* **GIVEN EXERCISE 1**: Print the passage of the Bonnie Claire news release from "Pursuant to the" to "the table included." with no changes.
* **GIVEN EXERCISE 2**: Shift every coordinate in the answers by 145 in the records from the line with "1920x1080 pixels. Task: Open the 渲染 menu" to the line with "Action: [999, 504]". Give back all of those lines and only those lines, with the requests kept unchanged.

* **PAGE TEXT**:

Iconic options 50% interest of Bonnie Claire to Nevada

2020-12-15 10:40 ET - News Release

Mr. Richard Barnett reports

ICONIC ANNOUNCES OPTION AGREEMENT WITH NEVADA LITHIUM FOR BONNIE CLAIRE PROPERTY AND ANNOUNCES $1 MILLION NON-BROKERED PRIVATE PLACEMENT

Iconic Minerals Ltd., subject to TSX Venture Exchange acceptance, has entered into an option agreement with Nevada Lithium Corp., whereby Iconic, through its wholly owned subsidiary, Bonaventure Nevada Inc. granted Nevada Lithium the option to earn up to a 50-per-cent interest in the Bonnie Claire lithium property located in Nye county, Nevada.

Richard Kern, the company's chief executive officer, commented, "We are very excited to be working with Nevada Lithium to develop the Bonnie Claire property and advance it to the production stage."

Option terms

Pursuant to the option agreement, Nevada Lithium may exercise the option in three stages by financing $5.6-million (U.S.) in cumulative exploration expenditures on the Bonnie Claire property, as set out in the table included.

                 OPTION FINANCING SCHEDULE FOR BONNIE CLAIRE PROPERTY

Option phase                Exercise date   Exploration expenditures (U.S.)   Interest acquired

Phase I        On or before March 8, 2021                       $1,600,000                  20%       
Phase II        On or before June 1, 2021                       $2,000,000                  20%       
Phase III       On or before Oct. 1, 2021                       $2,000,000                  10%       
Total                                                           $5,600,000                  50%       

Upon the exercise of the option in full, the company and Nevada Lithium will form a joint venture for the development of the Bonnie Claire property, with the initial joint venture interests of the parties being 50 per cent as to the company and 50 per cent as to Nevada Lithium. The company and Nevada Lithium will each finance approved joint venture work programs in proportion to their joint venture ownership percentage; provided that if a party contributes less than its proportionate interest to a work program, that party's interest in the joint venture will be reduced. If a party's interest is reduced to 10 per cent or less, such party's ownership interest will automatically convert to a 0.5-per-cent-net-smelter-returns royalty if the phase II exploration expenditures have not been financed or a 1-per-cent-NSR royalty if the phase II exploration expenditures have been financed. The non-diluting party may repurchase at any time (i) the 0.5-per-cent-NSR royalty for $1-million (U.S.); or (ii) the 1-per-cent-NSR royalty for $2-million (U.S.), payable in cash.

[Entries for locating words and elements]
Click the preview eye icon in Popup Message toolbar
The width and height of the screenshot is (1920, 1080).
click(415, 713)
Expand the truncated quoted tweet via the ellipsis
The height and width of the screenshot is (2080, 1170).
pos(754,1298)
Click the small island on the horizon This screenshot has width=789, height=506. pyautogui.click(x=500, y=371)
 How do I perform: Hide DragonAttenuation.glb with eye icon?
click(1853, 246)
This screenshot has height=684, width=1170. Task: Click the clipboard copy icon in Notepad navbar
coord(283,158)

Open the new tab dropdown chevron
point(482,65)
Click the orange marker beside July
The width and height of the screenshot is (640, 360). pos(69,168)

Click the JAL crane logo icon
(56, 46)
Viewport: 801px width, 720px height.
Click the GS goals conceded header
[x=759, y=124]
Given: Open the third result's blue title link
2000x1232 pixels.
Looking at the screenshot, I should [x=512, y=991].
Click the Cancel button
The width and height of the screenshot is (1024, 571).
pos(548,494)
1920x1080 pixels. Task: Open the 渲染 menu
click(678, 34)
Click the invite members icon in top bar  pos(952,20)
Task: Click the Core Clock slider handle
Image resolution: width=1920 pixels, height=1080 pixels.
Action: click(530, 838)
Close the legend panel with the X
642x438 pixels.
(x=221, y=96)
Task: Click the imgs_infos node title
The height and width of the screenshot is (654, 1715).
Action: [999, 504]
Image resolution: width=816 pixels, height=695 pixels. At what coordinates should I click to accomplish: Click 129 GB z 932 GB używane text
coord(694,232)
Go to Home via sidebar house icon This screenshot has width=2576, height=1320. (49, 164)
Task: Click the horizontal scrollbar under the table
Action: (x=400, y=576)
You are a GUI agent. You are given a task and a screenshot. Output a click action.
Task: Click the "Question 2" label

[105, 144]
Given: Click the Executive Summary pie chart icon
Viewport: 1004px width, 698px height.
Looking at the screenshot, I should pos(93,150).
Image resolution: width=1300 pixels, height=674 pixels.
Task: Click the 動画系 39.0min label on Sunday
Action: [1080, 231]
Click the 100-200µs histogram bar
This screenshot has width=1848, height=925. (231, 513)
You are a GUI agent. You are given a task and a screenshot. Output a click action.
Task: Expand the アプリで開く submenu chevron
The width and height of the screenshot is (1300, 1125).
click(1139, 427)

* **TASK OUTPUT 1**:
Pursuant to the option agreement, Nevada Lithium may exercise the option in three stages by financing $5.6-million (U.S.) in cumulative exploration expenditures on the Bonnie Claire property, as set out in the table included.

* **TASK OUTPUT 2**:
1920x1080 pixels. Task: Open the 渲染 menu
click(823, 179)
Click the invite members icon in top bar  pos(1097,165)
Task: Click the Core Clock slider handle
Image resolution: width=1920 pixels, height=1080 pixels.
Action: click(675, 983)
Close the legend panel with the X
642x438 pixels.
(x=366, y=241)
Task: Click the imgs_infos node title
The height and width of the screenshot is (654, 1715).
Action: [1144, 649]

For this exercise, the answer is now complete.